### WHAT TO WORK ON
An exact repetition of all the entries that follow is required.

WORKING DATA START

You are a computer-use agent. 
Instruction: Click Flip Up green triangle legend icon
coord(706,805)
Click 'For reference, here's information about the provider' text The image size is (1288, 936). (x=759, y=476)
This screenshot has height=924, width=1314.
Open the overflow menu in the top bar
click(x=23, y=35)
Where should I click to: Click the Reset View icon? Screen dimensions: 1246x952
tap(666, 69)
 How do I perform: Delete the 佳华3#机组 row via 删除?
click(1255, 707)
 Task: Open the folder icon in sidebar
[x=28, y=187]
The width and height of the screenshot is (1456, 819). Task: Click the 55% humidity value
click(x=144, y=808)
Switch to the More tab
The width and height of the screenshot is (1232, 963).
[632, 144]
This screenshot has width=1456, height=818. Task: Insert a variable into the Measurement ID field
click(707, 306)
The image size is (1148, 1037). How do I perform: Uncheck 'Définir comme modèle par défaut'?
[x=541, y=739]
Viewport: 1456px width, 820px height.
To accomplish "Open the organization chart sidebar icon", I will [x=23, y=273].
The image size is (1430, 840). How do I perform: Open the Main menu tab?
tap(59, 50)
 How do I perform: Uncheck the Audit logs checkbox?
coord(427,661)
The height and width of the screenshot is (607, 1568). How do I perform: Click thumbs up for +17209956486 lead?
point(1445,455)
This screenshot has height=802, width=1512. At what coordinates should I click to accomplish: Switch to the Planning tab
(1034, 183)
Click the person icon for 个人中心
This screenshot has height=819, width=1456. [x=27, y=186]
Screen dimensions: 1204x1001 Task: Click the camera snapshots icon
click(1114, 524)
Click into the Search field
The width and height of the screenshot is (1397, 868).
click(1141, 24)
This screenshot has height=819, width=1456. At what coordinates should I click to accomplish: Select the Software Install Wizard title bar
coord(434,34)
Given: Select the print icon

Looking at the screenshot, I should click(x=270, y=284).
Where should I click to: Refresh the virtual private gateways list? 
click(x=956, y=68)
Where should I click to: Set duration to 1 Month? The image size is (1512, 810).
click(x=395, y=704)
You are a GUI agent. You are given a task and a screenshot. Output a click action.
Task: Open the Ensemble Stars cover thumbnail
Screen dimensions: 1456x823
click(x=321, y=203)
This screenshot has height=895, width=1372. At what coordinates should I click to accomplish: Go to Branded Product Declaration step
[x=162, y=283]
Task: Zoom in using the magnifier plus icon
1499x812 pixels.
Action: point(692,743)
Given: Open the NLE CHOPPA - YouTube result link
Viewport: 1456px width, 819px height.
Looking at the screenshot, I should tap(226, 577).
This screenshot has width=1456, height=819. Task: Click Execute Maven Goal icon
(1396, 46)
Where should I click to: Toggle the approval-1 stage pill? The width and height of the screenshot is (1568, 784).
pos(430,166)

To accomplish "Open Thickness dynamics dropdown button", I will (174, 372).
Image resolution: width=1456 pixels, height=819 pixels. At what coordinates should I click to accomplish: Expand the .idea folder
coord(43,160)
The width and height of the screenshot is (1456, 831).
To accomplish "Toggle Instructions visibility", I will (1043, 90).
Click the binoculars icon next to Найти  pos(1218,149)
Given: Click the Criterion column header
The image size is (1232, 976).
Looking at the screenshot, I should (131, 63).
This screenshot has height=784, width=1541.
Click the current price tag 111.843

WORKING DATA END

### ANSWER AREA
You are a computer-use agent. 
Instruction: Click Flip Up green triangle legend icon
coord(706,805)
Click 'For reference, here's information about the provider' text The image size is (1288, 936). (x=759, y=476)
This screenshot has height=924, width=1314.
Open the overflow menu in the top bar
click(x=23, y=35)
Where should I click to: Click the Reset View icon? Screen dimensions: 1246x952
tap(666, 69)
 How do I perform: Delete the 佳华3#机组 row via 删除?
click(1255, 707)
 Task: Open the folder icon in sidebar
[x=28, y=187]
The width and height of the screenshot is (1456, 819). Task: Click the 55% humidity value
click(x=144, y=808)
Switch to the More tab
The width and height of the screenshot is (1232, 963).
[632, 144]
This screenshot has width=1456, height=818. Task: Insert a variable into the Measurement ID field
click(707, 306)
The image size is (1148, 1037). How do I perform: Uncheck 'Définir comme modèle par défaut'?
[x=541, y=739]
Viewport: 1456px width, 820px height.
To accomplish "Open the organization chart sidebar icon", I will [x=23, y=273].
The image size is (1430, 840). How do I perform: Open the Main menu tab?
tap(59, 50)
 How do I perform: Uncheck the Audit logs checkbox?
coord(427,661)
The height and width of the screenshot is (607, 1568). How do I perform: Click thumbs up for +17209956486 lead?
point(1445,455)
This screenshot has height=802, width=1512. At what coordinates should I click to accomplish: Switch to the Planning tab
(1034, 183)
Click the person icon for 个人中心
This screenshot has height=819, width=1456. [x=27, y=186]
Screen dimensions: 1204x1001 Task: Click the camera snapshots icon
click(1114, 524)
Click into the Search field
The width and height of the screenshot is (1397, 868).
click(1141, 24)
This screenshot has height=819, width=1456. At what coordinates should I click to accomplish: Select the Software Install Wizard title bar
coord(434,34)
Given: Select the print icon

Looking at the screenshot, I should click(x=270, y=284).
Where should I click to: Refresh the virtual private gateways list? 
click(x=956, y=68)
Where should I click to: Set duration to 1 Month? The image size is (1512, 810).
click(x=395, y=704)
You are a GUI agent. You are given a task and a screenshot. Output a click action.
Task: Open the Ensemble Stars cover thumbnail
Screen dimensions: 1456x823
click(x=321, y=203)
This screenshot has height=895, width=1372. At what coordinates should I click to accomplish: Go to Branded Product Declaration step
[x=162, y=283]
Task: Zoom in using the magnifier plus icon
1499x812 pixels.
Action: point(692,743)
Given: Open the NLE CHOPPA - YouTube result link
Viewport: 1456px width, 819px height.
Looking at the screenshot, I should tap(226, 577).
This screenshot has width=1456, height=819. Task: Click Execute Maven Goal icon
(1396, 46)
Where should I click to: Toggle the approval-1 stage pill? The width and height of the screenshot is (1568, 784).
pos(430,166)

To accomplish "Open Thickness dynamics dropdown button", I will (174, 372).
Image resolution: width=1456 pixels, height=819 pixels. At what coordinates should I click to accomplish: Expand the .idea folder
coord(43,160)
The width and height of the screenshot is (1456, 831).
To accomplish "Toggle Instructions visibility", I will (1043, 90).
Click the binoculars icon next to Найти  pos(1218,149)
Given: Click the Criterion column header
The image size is (1232, 976).
Looking at the screenshot, I should (131, 63).
This screenshot has height=784, width=1541.
Click the current price tag 111.843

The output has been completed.